Introduction

A hacker recently released 32 million passwords obtained through an attack on a "legacy" server at rockyou.com. The folks at Imperva analyzed this password list and came to the usual conclusions and offered the usual well-meaning advice.

I think most of their conclusions are wrong or irrelevant. They are traditional password complaints, and I have made some of these recommendations myself, but the threats have changed, and people haven't, and it is time to fix this.

The size of the data spill is unprecedented. It reminds me of password sniffing successes discovered on ISP monitoring computers in 1996. At that time, traffic loads were light enough that a Sun workstation positioned on a network backbone could sniff all the cleartext passwords that passed it. A number of these maintenance machines were hacked and sniffers installed. The malware was discovered when disk partitions mysteriously filled up. Investigation revealed millions of captured passwords. (It is no surprise that attacks on .gov and .mil sites increased at that time.) These passwords were not published, but they were analyzed

Research over three decades has shown that people do not pick passwords that are resistant to dictionary attacks, and they don't like being forced to do so.

The Imperva folks used NASA password advice to analyze the data. The analysis is fine, but NASA's rules are not. Let's look at NASA's list:

  1. It should contain at least eight characters.
  2. It should contain a mix of four different types of characters
  3. It should not be a name, a slang word, or any word in the dictionary [etc., elided]

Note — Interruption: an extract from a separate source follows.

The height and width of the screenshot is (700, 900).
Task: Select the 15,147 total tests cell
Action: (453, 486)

I call these eye-of-newt password rules, because the recipes are reminiscent of magical potions. The rules vary per authentication service, which means we have to create different ones in different ways for different sites. The sites don't usually list their rules to those logging in, so users have to consult notes.

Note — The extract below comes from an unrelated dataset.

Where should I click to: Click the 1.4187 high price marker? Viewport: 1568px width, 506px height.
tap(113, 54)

Imperva adds their own advice for users echoing security maven Bruce Schneier:

  1. Choose a strong password for sites you care for the privacy of the information you store. Bruce Schneir's [sic] advice is useful: "take a sentence and turn it into a password. Something like "This little piggy went to market" might become "tlpWENT2m". That nine-character password won't be in anyone's dictionary."
  2. Use a different password for all sites—even for the ones where privacy isn't an issue. To help remember the passwords, again, following Bruce Schneier's advice is recommended: "If you can't remember your passwords, write them down and put the paper in your wallet. But just write the sentence—or better yet—a hint that will help you remember your sentence."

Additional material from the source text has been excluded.